Processo de tombamento do sambódromo municipal de Bauru "Guilberto Carrijo Coube"
Para: Conselho de Defesa do Patrimônio Cultural de Bauru (CODEPAC); Prefeitura Municipal de Bauru; Secretaria Municipal de Cultura de Bauru; Câmara Municipal de Bauru
Através da presente ação popular, vimos, respeitosamente, solicitar a abertura do processo de tombamento do Sambódromo Municipal de Bauru, “Guilberto Carrijo Coube”, localizado à rua Fortunata Dalla Ru Vannuzini, s/n - Nucleo Hab. Pres. Geisel, Bauru - SP, 03417-600, nesta cidade.
O referido equipamento público, inaugurado no mandato de Antonio Izzo Filho, em fevereiro de 1991 – segundo do país a ser entregue integralmente -, conta com uma passarela de 688 metros de extensão, além das respectivas áreas de concentração e dispersão, camarotes e arquibancada que com capacidade para mais de 20 mil pessoas.
A cidade de Bauru possui uma tradição carnavalesca que remonta ao início do século XX, contando com escolas de samba tradicionais como a Mocidade Independente de Vila Falcão e a Acadêmicos da Cartola que marcaram época com desfiles memoráveis e volumosos, chegando a contabilizar mais de 1500 componentes. Portando, sua idealização foi fruto de um carnaval em ascensão que precisava de espaço e condições adequadas para profissionalizar-se, garantindo a manutenção de celebrações que fortalecem a identidade e o sentimento de pertencimento dos cidadãos.
O Sambódromo não apenas representa um marco físico na paisagem urbana de Bauru, mas também se configura como um patrimônio imaterial, dada sua importância na preservação e difusão das tradições e símbolos culturais do carnaval bauruense.
Além de sua relevância cultural, o Sambódromo Municipal desempenha papel fundamental na economia criativa local, movimentando setores como turismo, comércio, serviços e gerando emprego e renda durante o período carnavalesco e demais eventos populares – vide pesquisa da Sedecon.
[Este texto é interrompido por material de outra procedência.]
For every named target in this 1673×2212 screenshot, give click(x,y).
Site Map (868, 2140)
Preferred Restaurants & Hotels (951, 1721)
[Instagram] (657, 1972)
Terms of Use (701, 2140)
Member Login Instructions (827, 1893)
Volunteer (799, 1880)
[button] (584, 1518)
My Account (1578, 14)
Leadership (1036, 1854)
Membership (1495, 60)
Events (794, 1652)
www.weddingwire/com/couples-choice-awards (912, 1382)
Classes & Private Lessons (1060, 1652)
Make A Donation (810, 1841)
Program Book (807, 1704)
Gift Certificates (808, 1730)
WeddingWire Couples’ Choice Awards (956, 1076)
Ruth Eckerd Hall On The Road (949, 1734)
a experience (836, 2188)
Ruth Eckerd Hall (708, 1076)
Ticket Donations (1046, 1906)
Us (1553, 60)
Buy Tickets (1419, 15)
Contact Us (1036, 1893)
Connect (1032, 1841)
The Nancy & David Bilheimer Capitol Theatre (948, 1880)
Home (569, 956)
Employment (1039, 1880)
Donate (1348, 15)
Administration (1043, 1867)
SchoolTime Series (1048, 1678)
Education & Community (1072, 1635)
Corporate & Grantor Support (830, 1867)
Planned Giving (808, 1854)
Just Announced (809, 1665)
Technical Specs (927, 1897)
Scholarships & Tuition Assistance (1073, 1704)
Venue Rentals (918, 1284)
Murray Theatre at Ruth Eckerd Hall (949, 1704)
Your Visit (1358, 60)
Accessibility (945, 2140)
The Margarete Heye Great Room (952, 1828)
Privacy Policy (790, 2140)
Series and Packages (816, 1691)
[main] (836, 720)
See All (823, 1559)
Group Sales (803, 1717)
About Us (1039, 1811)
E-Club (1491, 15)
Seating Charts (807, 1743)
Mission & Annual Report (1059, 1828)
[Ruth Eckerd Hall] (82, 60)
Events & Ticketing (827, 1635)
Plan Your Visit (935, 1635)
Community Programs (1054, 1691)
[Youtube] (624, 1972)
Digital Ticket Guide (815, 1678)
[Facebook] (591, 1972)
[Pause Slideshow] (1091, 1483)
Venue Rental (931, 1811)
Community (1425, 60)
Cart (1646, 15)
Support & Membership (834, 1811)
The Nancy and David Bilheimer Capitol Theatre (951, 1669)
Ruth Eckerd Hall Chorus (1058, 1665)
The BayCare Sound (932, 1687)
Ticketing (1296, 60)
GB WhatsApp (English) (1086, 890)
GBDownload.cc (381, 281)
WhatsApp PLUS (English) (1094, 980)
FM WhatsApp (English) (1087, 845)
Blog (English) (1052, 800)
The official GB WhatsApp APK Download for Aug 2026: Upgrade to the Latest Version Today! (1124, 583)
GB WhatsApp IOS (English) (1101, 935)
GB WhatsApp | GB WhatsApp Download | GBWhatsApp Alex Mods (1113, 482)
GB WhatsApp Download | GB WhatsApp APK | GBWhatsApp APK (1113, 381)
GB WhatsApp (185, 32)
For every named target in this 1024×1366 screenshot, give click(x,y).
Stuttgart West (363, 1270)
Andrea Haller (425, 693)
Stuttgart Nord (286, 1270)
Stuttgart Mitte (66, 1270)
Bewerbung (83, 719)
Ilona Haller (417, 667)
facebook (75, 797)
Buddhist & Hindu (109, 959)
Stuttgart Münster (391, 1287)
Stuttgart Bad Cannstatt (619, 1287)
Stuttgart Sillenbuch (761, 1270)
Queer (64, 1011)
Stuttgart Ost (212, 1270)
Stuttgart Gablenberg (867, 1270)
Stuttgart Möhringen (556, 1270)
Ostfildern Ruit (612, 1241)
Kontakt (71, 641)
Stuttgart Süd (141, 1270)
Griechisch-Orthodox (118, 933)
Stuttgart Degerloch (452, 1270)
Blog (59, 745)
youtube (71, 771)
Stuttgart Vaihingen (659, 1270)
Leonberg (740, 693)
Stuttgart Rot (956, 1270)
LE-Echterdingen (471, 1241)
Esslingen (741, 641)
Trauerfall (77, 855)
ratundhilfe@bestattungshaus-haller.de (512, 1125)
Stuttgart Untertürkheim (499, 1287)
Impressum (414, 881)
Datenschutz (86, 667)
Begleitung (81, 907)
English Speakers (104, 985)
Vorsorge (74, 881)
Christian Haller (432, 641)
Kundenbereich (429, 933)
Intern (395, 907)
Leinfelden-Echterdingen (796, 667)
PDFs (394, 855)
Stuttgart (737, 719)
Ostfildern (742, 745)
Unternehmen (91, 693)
A sua proteção como patrimônio histórico material encontra respaldo na Constituição Federal de 1988, que em seu artigo 216 define como patrimônio cultural brasileiro os bens de natureza material e imaterial portadores de referência à identidade, à ação e à memória dos diferentes grupos formadores da sociedade. Ademais, a Lei Orgânica do Município de Bauru e as normas do Conselho de Defesa do Patrimônio Histórico, Arqueológico, Artístico e Turístico do Estado de São Paulo (CONDEPHAAT) reforçam a competência e o dever do poder público em proteger tais bens.
Além de seu papel central na promoção e preservação do carnaval — uma expressão/manifestação reconhecida como patrimônio cultural imaterial do Brasil pelo Instituto do Patrimônio Histórico e Artístico Nacional (IPHAN) —, o Sambódromo representa também um marco arquitetônico e urbanístico na paisagem de Bauru. Sua estrutura foi pensada para dar visibilidade e dignidade às manifestações culturais populares, proporcionando um espaço democrático, acessível, de encontro e celebração.
O tombamento do Sambódromo Municipal como patrimônio histórico material é necessário para assegurar a preservação deste equipamento cultural público com múltiplas finalidades, resguardando-o de eventuais descaracterizações, demolições ou usos que possam comprometer sua função social e cultural. Tal medida reconhece o valor histórico do espaço, não apenas como infraestrutura física, mas como testemunho da trajetória da cultura carnavalesca no município, que é parte inseparável da memória coletiva da população bauruense.
Ao proteger o Sambódromo, o município reafirma seu compromisso com a valorização da cultura local, com o incentivo às tradições e com a promoção de políticas públicas afirmativas que garantam o direito da população ao acesso e à fruição dos bens culturais. Trata-se, portanto, de uma ação de justiça histórica e de preservação do patrimônio que pertence a todas as gerações — passadas, presentes e futuras.
Dessa forma, solicitamos que seja instaurado o devido processo técnico e administrativo para avaliação e reconhecimento formal do valor histórico, cultural e social do Sambódromo Municipal de Bauru, com vistas à sua preservação através do tombamento.